Но я уже не ребенок, и теперь им не удастся надо мной измываться.
Ксандер щиплет пальцами переносицу:
– Сир, прошу вас, вам нужна жена, а вашему народу – королева.
– Она у них есть, – отчеканивает Майкл, кивая в сторону матери. – Я не намерен жениться.
– Жениться не значит остепениться, – вздыхает Ксандер. – Вы просто поймите: эти законы… они как гены – передаются из поколения в поколение. Не взять жену – значит выставить себя слабаком.
– Если ты боишься не справиться, брат, сделай одолжение – исчезни, – добавляю я, взмахивая рукой.
Глаза Майкла сужаются, он смотрит на меня с глумливой ухмылкой:
– И на кого же ты предлагаешь оставить Глорию Терру?

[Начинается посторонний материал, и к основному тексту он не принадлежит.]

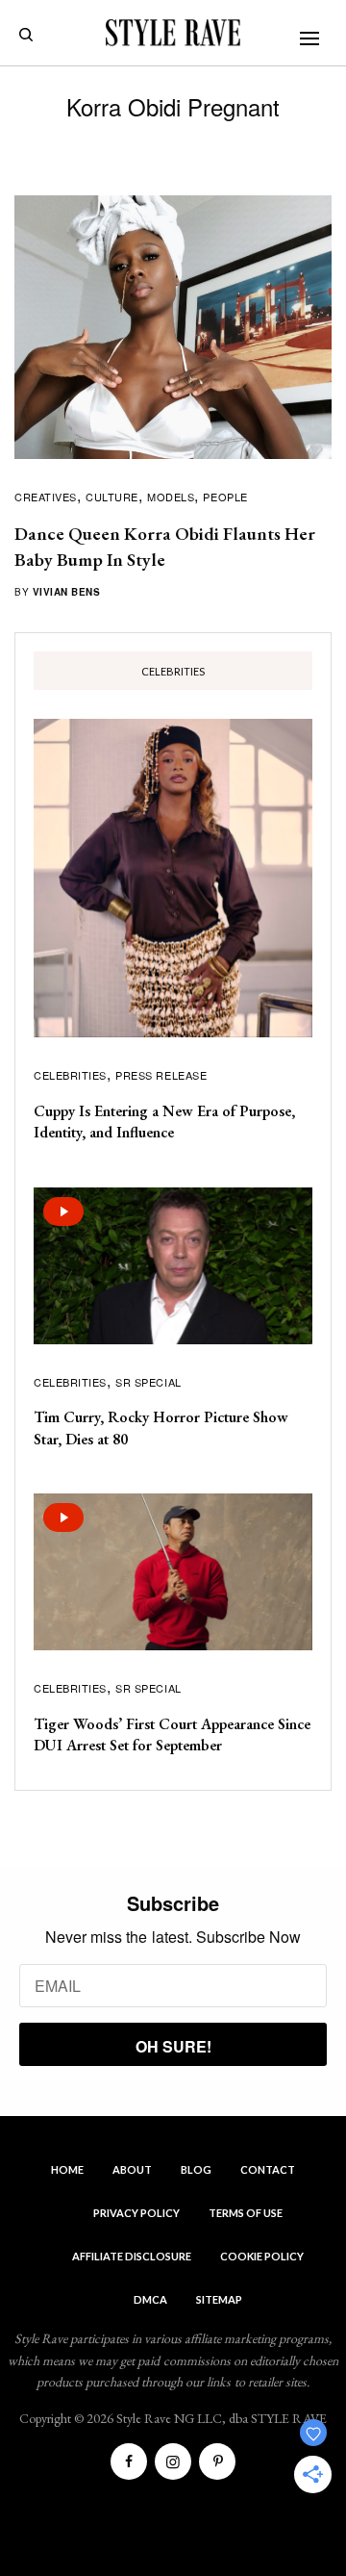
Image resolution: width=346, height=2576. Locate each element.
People (225, 496)
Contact (267, 2169)
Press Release (161, 1075)
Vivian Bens (67, 592)
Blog (196, 2169)
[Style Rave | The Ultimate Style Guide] (173, 32)
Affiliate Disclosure (131, 2256)
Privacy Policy (136, 2212)
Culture (112, 496)
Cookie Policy (262, 2256)
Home (67, 2169)
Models (170, 496)
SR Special (148, 1382)
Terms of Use (246, 2212)
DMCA (150, 2299)
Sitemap (219, 2299)
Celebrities (70, 1075)
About (132, 2169)
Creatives (45, 496)
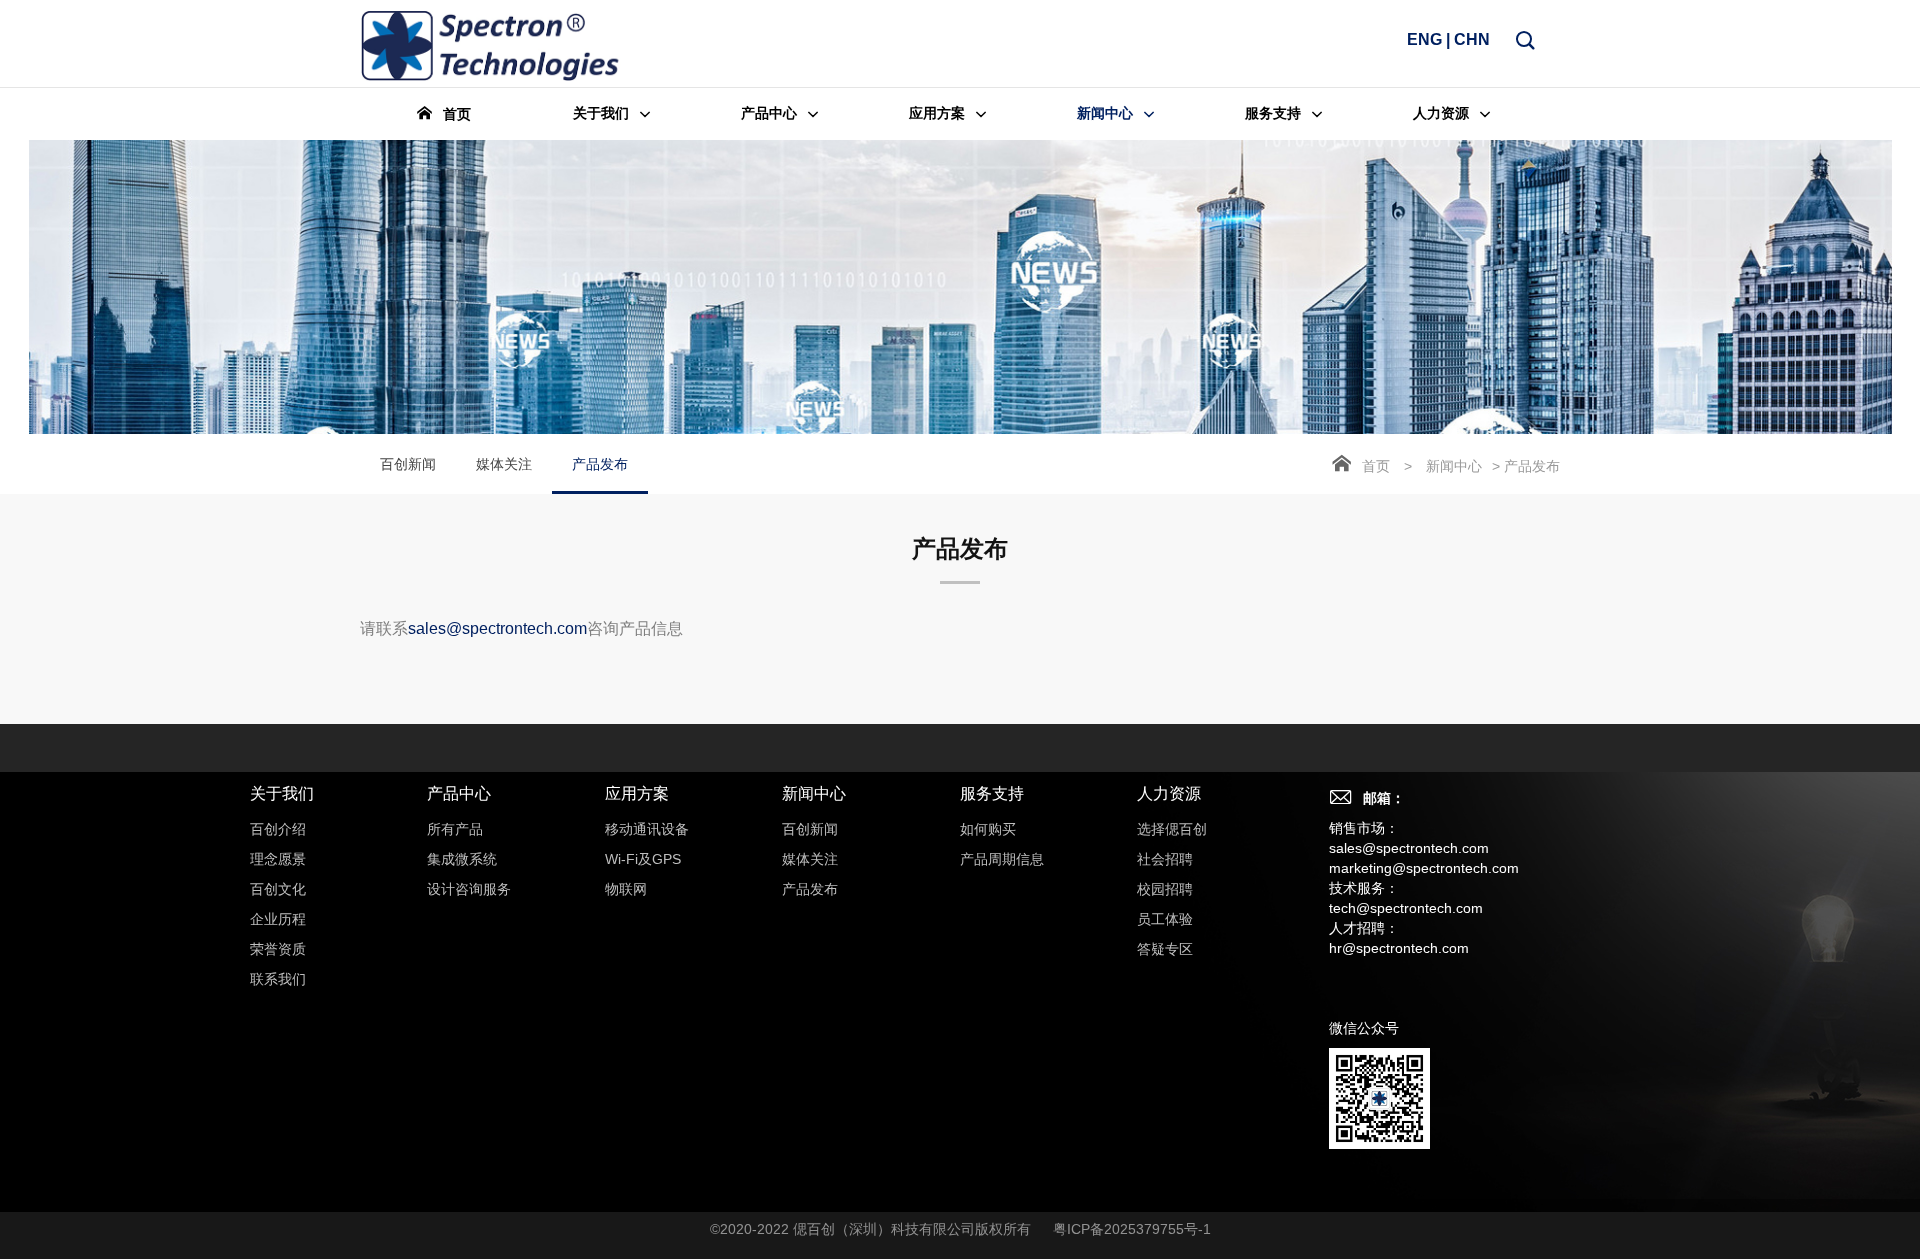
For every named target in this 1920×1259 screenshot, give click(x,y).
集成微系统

На тебя?
Со всех концов стола раздаются смешки – во мне напрягается каждая жила, сердце заходится от желания продемонстрировать свою силу и власть.
Но длинная стрелка деревянных часов отвлекает меня своим стрекотанием.
Близится ужин.
Нервозно перебирая пальцами взъерошенные черные волосы, я на шаг отступаю к массивным дубовым дверям:
– Что ж, приятно было побеседовать, но, к глубокому прискорбию, наше общение мне наскучило.
– Тебя никто не отпускал, Тристан, – выпаливает Майкл.
– Твое позволение мне не нужно, брат, – усмехаюсь я, чувствуя рокот гнева в груди. – Плевать я хотел на тех несчастных, кому выпадет участь терпеть твои издевательства.
– Как непочтительно, – шипит Ксандер, качая головой. – Ваш брат – король.
С ухмылкой, медленно расцветающей на губах, я пристально смотрю на Майкла; предвкушение бурлит в моих венах.
– Что ж. – Я склоняю голову. – Да здравствует король.
– Ты отбываешь поутру.
Мой дядя потягивает вино; его взгляд, подобно стрелам, скользит по столу и пронзает мне грудь. Ласковым человеком он никогда не слыл, но тем не менее этот мужчина – моя семья, и у нас с ним одна цель на двоих.
Отомстить семье Фааса за убийство моего отца.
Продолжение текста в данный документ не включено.